We had a rest. A long unhurried step back from a frenetic world that no matter how “retired” you might be sweeps you along in a society that works more like a machine operating 24 hours a day, delivering an unending supply of hedonistic temptations, diversions and entertainment  and consuming all the life it can digest in its one soulless objective of wealth creation. We have experienced both the effect of that devilish enginery and then a life affirming relief when the world took an unscheduled break in The Covid. We have been in respite. Taking a break, reflecting on our world, our society and our nearest and dearest. This has been the most profoundly rewarding aspect of the forced privations of this lockdown experience. Our lives have breathed a long sigh of relief just as our dear planet has with this sudden drop in environmental toxicity.

As a family we have grown together. We have always been close and supportive which is due mostly to my Mum and Dad’s example, a legacy to be remembered and honoured for its importance to us all, but now I feel we are closer, tighter and much deeper in terms of our shared experiences. We have been unselfishly supported by them all which has not been easy for them with two stubbornly  independent, self sufficient people like us. We have learnt a little humility and to be dependent on them, our children and our grandchildren which has been a good thing and a thing to cling on to.
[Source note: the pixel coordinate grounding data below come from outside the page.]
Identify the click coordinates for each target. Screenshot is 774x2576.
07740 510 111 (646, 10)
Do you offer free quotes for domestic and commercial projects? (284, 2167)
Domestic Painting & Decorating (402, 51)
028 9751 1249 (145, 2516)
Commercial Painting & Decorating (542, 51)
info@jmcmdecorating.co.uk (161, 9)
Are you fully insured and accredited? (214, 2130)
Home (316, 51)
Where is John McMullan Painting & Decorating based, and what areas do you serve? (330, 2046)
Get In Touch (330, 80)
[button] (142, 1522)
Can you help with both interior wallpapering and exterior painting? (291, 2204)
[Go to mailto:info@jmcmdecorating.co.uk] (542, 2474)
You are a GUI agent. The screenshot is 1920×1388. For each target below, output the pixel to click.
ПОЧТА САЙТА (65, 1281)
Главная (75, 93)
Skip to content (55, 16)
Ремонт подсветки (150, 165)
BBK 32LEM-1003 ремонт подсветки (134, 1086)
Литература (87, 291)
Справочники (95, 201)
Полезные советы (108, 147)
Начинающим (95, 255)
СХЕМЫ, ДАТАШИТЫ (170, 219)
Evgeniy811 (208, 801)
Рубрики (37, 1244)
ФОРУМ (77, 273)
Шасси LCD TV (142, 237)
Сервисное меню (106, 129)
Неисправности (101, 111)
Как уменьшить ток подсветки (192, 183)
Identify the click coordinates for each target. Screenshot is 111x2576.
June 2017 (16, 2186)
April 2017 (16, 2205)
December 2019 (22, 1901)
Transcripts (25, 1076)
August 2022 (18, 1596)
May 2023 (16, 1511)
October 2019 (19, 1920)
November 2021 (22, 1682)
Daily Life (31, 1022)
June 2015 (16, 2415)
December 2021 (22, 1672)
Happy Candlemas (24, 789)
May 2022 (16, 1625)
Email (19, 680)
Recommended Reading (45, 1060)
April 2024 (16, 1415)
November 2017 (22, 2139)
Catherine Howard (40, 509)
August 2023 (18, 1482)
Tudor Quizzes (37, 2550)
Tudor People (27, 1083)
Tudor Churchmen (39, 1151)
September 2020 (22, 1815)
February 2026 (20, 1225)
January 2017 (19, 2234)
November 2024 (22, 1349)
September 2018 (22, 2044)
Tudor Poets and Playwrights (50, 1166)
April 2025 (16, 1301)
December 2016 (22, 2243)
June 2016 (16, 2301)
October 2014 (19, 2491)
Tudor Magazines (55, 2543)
We are naturally relieved that the virus has not settled on any of them so far and so, so grateful to them all that it is impossible to convincingly express that in words.

My wife and I have become much closer during our lockdown, much more integrated and settled after what seems to have been a lifetime, for each of us, fulfilling our caring responsibilities which took us in other directions and left little time over for each other. Here we are locked down together in The Covid with only each other for entertainment, friendship, conversation, reassurance, love and human contact at what surely was the perfect time in our lives to remember and celebrate our marriage while looking after each other. Here we are looking out for each other as usual in our first skirmish with that invisible enemy out there beyond our front door


Of course we are fortunate enough to be independent of the need to work and the pressure of paying bills although our pension savings have taken a serious hammering. We know that, but we worked hard for that too and in so doing prepared for an unknown future disaster which turned out to be The Covid. Little did we know though that a future voracious disaster would target mainly us, the over 70’s, as it’s preferred victims.

Sharon wears a mask, 
Sharon cares for other people like she cares for me. 
Don’t be a selfish dick head,
Be like Sharon,
Wear a mask. 

The virus is still out there folks and at the time of writing new cases are heading back up again. The Covid is not over yet so wear a mask, stay safe, take no risks and watch this space, lockdown might return before The Covid is done with us.